Ausgehend von den Ideen der deutschen Klassik arbeitet der Autor weiter das gesellschaftsgestaltende Potential der Literatur heraus und zeigt Wege, Grundlagen für eine neue Welterfahrungs- und Lebensweise zu schaffen. Die Entdeckung des Nihil in der Mathematik ist die eigentliche Geburtsstunde der Entwicklung, deren Ende Nietzsche als Nihilismus prophezeite. Wenn der Mensch von räumlicher und zeitlicher Unendlichkeit umgeben ist, hat er nicht mehr zu bedeuten, als irgendeine gebrochene Menge, deren Nenner das Unendliche ist, Nihil, Null. Der entwurzelte Mensch bei Lammla ist aus seiner Achse geworfen, weil er keine Perspektive mehr hat. Er findet keine Orientierung mehr, sieht den sekundären Zustand als den normalen an, spürt aber, daß ihm dennoch etwas fehlt.

Dabei wird aber gerade in den Essays des Buches deutlich, daß die gegenwärtigen Verirrungen keine schicksalhafte Notwendigkeit haben, sondern von deutschen Denkern mitverschuldet sind. Die vielfältigen Ansätze vereinigen sich in dem Aufruf an die Dichter, Mut zu fassen für die Gestaltung eines neuen Staates. Dieser korreliert durchaus mit der Reichsidee, dem Heiligen Römischen Reich Deutscher Nation, welches bei Lammla als Terminus nicht pejorativ besetzt ist, sondern vielmehr den tief gläubigen Menschen des Mittelalters würdigt, der der göttlichen Ordnung sehr viel näher gewesen sei, als die heutigen Zeitgenossen.

Die mediale Welt der Gegenwart wird als wenig hilfreich auf dem Weg der Lösung gesehen. Sie sei vor allem die Überbewertung des Sachverhalte vermittelnden Bildes vor dem Wort. Man könnte weiter schließen: Die neue Bedrohung des Politischen besteht in der Entstehung der Expertokratie.
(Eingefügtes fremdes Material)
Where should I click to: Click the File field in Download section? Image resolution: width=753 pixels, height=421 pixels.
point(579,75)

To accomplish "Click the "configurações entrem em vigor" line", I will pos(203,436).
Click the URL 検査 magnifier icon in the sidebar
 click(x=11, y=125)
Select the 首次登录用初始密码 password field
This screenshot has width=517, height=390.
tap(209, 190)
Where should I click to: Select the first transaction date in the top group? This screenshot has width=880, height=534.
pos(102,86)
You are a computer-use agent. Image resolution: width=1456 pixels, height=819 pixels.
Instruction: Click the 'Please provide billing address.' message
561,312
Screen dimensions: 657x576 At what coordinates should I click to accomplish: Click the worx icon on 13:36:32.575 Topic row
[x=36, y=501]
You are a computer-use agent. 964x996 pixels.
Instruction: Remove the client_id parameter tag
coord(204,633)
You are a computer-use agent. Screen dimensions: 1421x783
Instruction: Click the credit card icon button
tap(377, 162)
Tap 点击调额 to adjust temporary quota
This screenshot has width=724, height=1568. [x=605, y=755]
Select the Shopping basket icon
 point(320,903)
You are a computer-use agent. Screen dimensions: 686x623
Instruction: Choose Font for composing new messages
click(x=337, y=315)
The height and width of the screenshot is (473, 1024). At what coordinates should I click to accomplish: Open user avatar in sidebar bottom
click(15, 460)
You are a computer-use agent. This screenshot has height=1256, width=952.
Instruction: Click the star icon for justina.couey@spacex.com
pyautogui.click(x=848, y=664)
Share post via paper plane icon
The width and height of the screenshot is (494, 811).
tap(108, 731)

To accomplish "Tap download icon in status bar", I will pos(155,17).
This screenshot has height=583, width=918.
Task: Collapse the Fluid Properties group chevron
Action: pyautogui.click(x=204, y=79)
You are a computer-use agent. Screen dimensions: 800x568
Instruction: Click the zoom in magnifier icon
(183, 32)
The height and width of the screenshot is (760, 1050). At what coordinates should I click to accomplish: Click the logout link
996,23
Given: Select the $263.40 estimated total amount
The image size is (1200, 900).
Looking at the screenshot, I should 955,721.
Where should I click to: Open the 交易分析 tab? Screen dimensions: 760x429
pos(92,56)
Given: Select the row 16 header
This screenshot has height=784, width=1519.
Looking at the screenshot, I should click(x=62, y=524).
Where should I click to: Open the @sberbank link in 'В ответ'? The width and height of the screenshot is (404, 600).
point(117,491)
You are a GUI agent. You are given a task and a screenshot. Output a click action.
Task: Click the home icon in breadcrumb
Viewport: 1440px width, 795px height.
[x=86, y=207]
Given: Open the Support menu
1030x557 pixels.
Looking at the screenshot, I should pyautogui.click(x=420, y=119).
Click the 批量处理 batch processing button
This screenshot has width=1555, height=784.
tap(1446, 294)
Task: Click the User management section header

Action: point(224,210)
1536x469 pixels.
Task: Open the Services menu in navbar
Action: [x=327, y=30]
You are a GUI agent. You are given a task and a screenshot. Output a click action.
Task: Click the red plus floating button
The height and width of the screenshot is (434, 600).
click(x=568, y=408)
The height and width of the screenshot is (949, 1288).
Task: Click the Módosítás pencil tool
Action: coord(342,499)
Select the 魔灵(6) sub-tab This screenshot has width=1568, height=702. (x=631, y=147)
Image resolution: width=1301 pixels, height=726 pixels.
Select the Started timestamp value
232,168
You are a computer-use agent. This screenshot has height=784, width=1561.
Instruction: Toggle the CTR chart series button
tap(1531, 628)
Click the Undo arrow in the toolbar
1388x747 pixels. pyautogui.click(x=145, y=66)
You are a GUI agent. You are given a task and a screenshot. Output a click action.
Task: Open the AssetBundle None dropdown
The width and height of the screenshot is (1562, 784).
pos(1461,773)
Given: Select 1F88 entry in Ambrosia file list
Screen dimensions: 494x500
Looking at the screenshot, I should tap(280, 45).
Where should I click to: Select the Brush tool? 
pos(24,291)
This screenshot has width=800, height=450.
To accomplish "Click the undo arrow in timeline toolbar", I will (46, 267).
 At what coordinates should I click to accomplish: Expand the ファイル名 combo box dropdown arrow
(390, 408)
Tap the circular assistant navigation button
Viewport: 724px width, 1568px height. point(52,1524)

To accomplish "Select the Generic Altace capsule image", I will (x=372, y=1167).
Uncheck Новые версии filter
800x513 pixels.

Die Politiker verschanzen sich hinter Meinung von Experten, die selbst keine Gelegenheit auslassen, die Komplexität ihrer Felder zu betonen, so daß im Ernstfall die Verantwortung niemandem zuzuordnen ist. Die Konsequenz ist die rationalisierte und bürokratisierte Regierungsform. Die Homogenisierung aller Lebensbereiche, beschleunigt durch die Medien und die Ideologie des Konsums, hat dazu geführt, daß sich die Anhänger verschiedener politischer Richtungen immer ähnlicher werden. Das hat die Atomisierung der Wählerschaft bewirkt. Es herrscht die Instabilität der öffentlichen Meinung, die Vorbehalte der Experten zu einer Politik des Zögerns, die statt Lösungen vor allem Unentschlossenheit produziert. Die Folge ist ein inkohärenter Regierungsstil, der fallweise auf die Klagen und Forderungen der verschiedenen Gruppen reagiert. Aus politischer Demokratie wird Meinungsdemokratie, aus politischem Handeln die bloße Buchführung über wirtschaftliche Zwänge und gesellschaftliche Forderungen.

Den Intellektuellen bleibt also die Wahl, sich in den Elfenbeinturm wissenschaftlicher Forschung zurückzuziehen, am medialen Zirkus teilzunehmen oder aber als Schriftsteller diese Fragen außerhalb des Elfenbeinturms frei zu thematisieren. Genau dies absolviert das vorliegende Buch, welches sich gut in die vielen lyrischen Arbeiten des Autors einfügt und im Gegensatz zu den Verirrungen der modernen Welt das magische Weltbild schätzt, weil es zwischen Zeichen und Figuren Korrespondenzen sieht, die über die rationale Kausalkette hinausgehen und damit tatsächlich einer neuen Vitalität der Lebensbereiche den Weg bahnt und dabei furchtlos agiert.

Der Furchtsame hingegen bringt selbst die Dämonen hervor, die ihn zerstören. Der Ausweg ist also in diesem Buch die Kunst, die Lyrik und das freie Denken, welches sich mutig kundtut. Das vorliegende Werk wird damit seinem immanenten Selbstanspruch in Gänze gerecht.